▶ Task to complete
Please return all of the material exactly, with no line missing.

▶

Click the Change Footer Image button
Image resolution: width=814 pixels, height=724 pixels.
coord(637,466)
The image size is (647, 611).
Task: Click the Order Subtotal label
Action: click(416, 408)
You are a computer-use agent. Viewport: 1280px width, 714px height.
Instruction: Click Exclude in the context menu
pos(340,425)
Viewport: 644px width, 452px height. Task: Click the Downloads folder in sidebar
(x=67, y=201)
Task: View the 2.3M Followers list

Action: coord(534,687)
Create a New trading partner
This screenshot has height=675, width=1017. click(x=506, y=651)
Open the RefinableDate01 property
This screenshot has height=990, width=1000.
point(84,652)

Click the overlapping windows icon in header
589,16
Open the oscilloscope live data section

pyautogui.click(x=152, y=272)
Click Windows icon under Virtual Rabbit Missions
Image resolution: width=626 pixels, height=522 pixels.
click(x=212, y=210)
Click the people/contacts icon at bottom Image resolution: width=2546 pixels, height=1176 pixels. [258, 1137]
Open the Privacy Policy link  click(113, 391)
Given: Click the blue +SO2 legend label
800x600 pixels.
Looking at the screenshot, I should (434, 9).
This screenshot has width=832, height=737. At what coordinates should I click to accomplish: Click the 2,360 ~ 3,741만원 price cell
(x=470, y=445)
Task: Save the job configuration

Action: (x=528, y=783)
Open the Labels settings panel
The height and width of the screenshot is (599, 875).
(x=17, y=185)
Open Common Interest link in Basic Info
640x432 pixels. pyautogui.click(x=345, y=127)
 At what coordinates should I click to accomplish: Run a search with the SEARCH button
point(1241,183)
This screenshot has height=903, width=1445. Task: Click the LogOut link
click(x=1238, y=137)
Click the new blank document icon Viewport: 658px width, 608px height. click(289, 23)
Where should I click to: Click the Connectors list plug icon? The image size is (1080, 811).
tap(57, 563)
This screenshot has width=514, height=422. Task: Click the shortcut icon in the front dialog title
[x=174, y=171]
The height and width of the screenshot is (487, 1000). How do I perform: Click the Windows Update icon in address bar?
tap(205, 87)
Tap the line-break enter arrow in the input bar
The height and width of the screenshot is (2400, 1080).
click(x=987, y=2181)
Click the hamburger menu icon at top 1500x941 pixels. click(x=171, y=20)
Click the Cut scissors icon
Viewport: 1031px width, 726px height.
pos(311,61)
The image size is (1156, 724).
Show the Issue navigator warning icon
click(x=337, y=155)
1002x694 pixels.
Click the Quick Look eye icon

◀

▶ Answer for the task
Click the Change Footer Image button
Image resolution: width=814 pixels, height=724 pixels.
coord(637,466)
The image size is (647, 611).
Task: Click the Order Subtotal label
Action: click(416, 408)
You are a computer-use agent. Viewport: 1280px width, 714px height.
Instruction: Click Exclude in the context menu
pos(340,425)
Viewport: 644px width, 452px height. Task: Click the Downloads folder in sidebar
(x=67, y=201)
Task: View the 2.3M Followers list

Action: coord(534,687)
Create a New trading partner
This screenshot has height=675, width=1017. click(x=506, y=651)
Open the RefinableDate01 property
This screenshot has height=990, width=1000.
point(84,652)

Click the overlapping windows icon in header
589,16
Open the oscilloscope live data section

pyautogui.click(x=152, y=272)
Click Windows icon under Virtual Rabbit Missions
Image resolution: width=626 pixels, height=522 pixels.
click(x=212, y=210)
Click the people/contacts icon at bottom Image resolution: width=2546 pixels, height=1176 pixels. [258, 1137]
Open the Privacy Policy link  click(113, 391)
Given: Click the blue +SO2 legend label
800x600 pixels.
Looking at the screenshot, I should (434, 9).
This screenshot has width=832, height=737. At what coordinates should I click to accomplish: Click the 2,360 ~ 3,741만원 price cell
(x=470, y=445)
Task: Save the job configuration

Action: (x=528, y=783)
Open the Labels settings panel
The height and width of the screenshot is (599, 875).
(x=17, y=185)
Open Common Interest link in Basic Info
640x432 pixels. pyautogui.click(x=345, y=127)
 At what coordinates should I click to accomplish: Run a search with the SEARCH button
point(1241,183)
This screenshot has height=903, width=1445. Task: Click the LogOut link
click(x=1238, y=137)
Click the new blank document icon Viewport: 658px width, 608px height. click(289, 23)
Where should I click to: Click the Connectors list plug icon? The image size is (1080, 811).
tap(57, 563)
This screenshot has width=514, height=422. Task: Click the shortcut icon in the front dialog title
[x=174, y=171]
The height and width of the screenshot is (487, 1000). How do I perform: Click the Windows Update icon in address bar?
tap(205, 87)
Tap the line-break enter arrow in the input bar
The height and width of the screenshot is (2400, 1080).
click(x=987, y=2181)
Click the hamburger menu icon at top 1500x941 pixels. click(x=171, y=20)
Click the Cut scissors icon
Viewport: 1031px width, 726px height.
pos(311,61)
The image size is (1156, 724).
Show the Issue navigator warning icon
click(x=337, y=155)
1002x694 pixels.
Click the Quick Look eye icon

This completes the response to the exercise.